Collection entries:
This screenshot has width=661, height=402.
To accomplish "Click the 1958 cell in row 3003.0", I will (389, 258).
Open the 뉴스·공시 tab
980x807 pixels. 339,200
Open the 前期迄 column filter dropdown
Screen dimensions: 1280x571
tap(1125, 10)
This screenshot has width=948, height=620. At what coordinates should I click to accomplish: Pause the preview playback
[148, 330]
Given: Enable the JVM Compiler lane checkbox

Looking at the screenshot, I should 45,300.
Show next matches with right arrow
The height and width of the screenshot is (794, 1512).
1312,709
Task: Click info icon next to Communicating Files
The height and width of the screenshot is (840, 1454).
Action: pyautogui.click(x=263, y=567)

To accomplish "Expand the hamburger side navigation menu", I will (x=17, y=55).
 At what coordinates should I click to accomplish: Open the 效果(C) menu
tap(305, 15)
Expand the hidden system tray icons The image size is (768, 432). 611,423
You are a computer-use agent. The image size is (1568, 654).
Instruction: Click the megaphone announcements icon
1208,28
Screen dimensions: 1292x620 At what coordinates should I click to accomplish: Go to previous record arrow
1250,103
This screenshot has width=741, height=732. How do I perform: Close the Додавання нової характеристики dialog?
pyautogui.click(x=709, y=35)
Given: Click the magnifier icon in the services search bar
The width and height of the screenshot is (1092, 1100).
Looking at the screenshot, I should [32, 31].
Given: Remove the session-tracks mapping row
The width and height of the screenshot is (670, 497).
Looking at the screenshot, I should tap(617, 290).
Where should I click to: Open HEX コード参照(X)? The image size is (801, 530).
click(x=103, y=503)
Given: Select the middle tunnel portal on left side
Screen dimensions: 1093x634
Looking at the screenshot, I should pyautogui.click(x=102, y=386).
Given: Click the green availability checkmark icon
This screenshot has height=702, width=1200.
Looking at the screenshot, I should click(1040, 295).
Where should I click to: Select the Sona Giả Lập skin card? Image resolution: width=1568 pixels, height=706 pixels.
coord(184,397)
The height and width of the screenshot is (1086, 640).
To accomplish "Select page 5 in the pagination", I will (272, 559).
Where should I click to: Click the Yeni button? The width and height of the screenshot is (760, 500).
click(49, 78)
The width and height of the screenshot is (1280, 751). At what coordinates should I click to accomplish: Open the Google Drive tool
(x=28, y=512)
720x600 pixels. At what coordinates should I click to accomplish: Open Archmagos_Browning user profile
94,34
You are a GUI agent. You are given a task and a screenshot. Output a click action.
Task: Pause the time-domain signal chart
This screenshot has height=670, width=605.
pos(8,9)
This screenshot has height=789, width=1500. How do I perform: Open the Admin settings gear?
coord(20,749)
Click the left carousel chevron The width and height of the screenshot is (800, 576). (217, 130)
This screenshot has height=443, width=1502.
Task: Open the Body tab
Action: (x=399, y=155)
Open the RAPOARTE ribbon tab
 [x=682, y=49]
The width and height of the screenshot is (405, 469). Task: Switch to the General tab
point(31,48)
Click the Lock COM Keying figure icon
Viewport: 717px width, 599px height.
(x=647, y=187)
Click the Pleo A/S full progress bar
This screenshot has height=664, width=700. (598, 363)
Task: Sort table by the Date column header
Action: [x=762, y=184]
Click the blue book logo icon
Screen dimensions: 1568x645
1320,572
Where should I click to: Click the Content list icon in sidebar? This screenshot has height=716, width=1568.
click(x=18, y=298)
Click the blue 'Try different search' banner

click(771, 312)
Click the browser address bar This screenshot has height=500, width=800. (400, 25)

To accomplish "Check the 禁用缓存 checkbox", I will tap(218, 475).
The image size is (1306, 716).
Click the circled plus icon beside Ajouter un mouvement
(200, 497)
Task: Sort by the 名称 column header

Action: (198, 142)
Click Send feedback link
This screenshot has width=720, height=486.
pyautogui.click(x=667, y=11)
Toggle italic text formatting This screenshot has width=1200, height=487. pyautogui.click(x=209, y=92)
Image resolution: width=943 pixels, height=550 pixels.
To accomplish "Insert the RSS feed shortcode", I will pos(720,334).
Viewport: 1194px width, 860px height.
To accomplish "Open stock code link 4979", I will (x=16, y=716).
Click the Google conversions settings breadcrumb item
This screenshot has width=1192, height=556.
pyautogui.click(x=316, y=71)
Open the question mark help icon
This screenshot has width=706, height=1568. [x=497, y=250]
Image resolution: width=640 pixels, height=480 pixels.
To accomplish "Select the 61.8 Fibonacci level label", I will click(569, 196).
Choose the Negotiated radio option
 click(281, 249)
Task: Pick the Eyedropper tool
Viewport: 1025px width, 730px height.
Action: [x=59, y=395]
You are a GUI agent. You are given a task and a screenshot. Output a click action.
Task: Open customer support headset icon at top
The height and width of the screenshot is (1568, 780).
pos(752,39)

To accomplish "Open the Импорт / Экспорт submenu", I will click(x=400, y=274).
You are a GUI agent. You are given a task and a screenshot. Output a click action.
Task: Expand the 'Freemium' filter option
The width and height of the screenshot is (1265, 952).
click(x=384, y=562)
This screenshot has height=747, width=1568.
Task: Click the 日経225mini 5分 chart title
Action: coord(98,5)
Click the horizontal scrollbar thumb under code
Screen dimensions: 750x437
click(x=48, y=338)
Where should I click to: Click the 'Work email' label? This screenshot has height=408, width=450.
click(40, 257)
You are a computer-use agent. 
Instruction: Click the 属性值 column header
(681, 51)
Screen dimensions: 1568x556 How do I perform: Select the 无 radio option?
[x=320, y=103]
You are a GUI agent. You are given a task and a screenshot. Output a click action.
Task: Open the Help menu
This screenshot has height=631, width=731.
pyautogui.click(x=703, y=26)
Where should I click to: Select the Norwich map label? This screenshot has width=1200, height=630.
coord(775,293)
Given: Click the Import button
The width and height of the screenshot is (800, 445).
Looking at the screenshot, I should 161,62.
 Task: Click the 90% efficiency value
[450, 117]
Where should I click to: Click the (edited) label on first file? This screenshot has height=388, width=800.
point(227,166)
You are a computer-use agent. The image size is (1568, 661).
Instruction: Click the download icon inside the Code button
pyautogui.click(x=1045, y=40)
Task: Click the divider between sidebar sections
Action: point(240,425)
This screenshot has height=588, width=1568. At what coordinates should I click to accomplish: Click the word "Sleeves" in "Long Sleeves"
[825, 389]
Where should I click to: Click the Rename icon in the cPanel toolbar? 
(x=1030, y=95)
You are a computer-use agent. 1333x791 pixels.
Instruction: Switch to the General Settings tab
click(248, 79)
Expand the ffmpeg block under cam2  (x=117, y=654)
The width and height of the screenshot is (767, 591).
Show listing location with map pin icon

**Work required**
Retype only this portion of the data above: the line containing "Open the question mark help icon", the line containing "Task: Pick the Eyedropper tool", and all lines between them, exactly.

**Output for this exercise**
Open the question mark help icon
This screenshot has width=706, height=1568. [x=497, y=250]
Image resolution: width=640 pixels, height=480 pixels.
To accomplish "Select the 61.8 Fibonacci level label", I will click(569, 196).
Choose the Negotiated radio option
 click(281, 249)
Task: Pick the Eyedropper tool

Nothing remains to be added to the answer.